For a long moment, I admire Bruce’s hair on the Jumbotron, which is supple and wavy, thick like tropical grass. His hips are still shockingly loose, and during one song, he does a winsome arm gesture like an angel flapping his wings. Watching this wiry man in his tight black clothes swivel around the stage and growl into the mic, it hits me like a tidal wave: This is a rock star—a bona-fide, 20th century rock star. I’ve never actually seen one before. Wow.
When I told my boss I knew seven Bruce Springsteen songs, that was just an estimate. Actually, I can only name five—“Dancing in the Dark,” “Born to Run,” “Born in the USA,” “I’m on Fire,” and “Atlantic City”—none of which Bruce plays for the first two hours of his show.
But I’ll tell you what he does play: About an hour and a half in, the band quiets and spooky piano notes chime across the arena, a sound I can’t quite place. Then suddenly I can—it’s “Because the Night,” which I had not realized Bruce wrote for Patti Smith. Finally, it doesn’t matter that I can’t hear anything, because I actually know the song.
During “Because the Night,” the beats running through my body no longer feel like a cardiac threat, and the dads are transfigured into compatriots, sharers in the night, which definitely belongs to us. During the song’s shredding portion, I see a little girl illuminated in the red stage lights, held high in her dad’s arms. For a moment, they laugh into each other’s faces. It’s then that I briefly understand what everyone else must be feeling, the actual fans.
“Because the Night” is my peak Bruce moment, the only song I even remotely recognize until the 45 minute encore, when he plays slightly worn-out versions of “Born to Run” and “Dancing in the Dark.” But after “Because the Night,” I am looser. I’m grinning. I don’t even mind that someone spilled my $14 jumbo beer.
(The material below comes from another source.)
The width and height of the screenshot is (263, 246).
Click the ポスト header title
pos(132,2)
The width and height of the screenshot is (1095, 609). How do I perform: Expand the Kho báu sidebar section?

For the rest of the night, I clap enthusiastically as the band clowns around onstage. Bruce is doing some kind of sexy sideways hip popping thing, and I love it. He shakes his butt to the crowd while watching the trumpet play a wiggly little solo at the back of the stage, then does some melodramatic pseudo-conducting of the brass. At one point, the horn section hops up front and follows Bruce around in something resembling a conga line, bouncing up and down as they walk. Bruce looks slightly sheepish, but he still can’t contain his joy.
During the encore, things onstage come a little unglued. Between songs, Bruce starts making monkey noises into the mic while the pirate guy plays with his ears from behind. Then Bruce unbuttons his shirt down to the belt, popping out his bulbous pecs and flexing them as the crowd shrieks. Thousands of iPhones are raised to capture these historic, grandfatherly mounds, then Bruce tucks them back in without bothering to re-button. He is giving the people what we want.
Chest peeking out, Bruce soldiers on, and the sounds emanating from the stage appear to have freed the dads of their burdens. For the final songs, they’re “Brucing” like mad and miming drum fills while shouting something I cannot for the life of me make out. Watching them, it’s like I’m remembering the future; should I be so lucky, the bands of my youth may someday do stadium tours that let me feel 16 again for three ecstatic hours on a Monday night after work. The dad next to me is grasping at the air in front of him while shouting lines like “strap your hands ‘cross my engines.” In a few minutes time, while streaming from the arena, I will hear another dad remark that this night was so magical that he might skip his son’s wedding to go see Bruce again. That feeling seems worth eight grand.
But first, the E Street Band is excused and Bruce plays his final song solo—acoustic, stripped down, with every note audible. It’s great. Then he holds his harmonica aloft, shouts “the E Street Band loves you,” and walks offstage into the dark.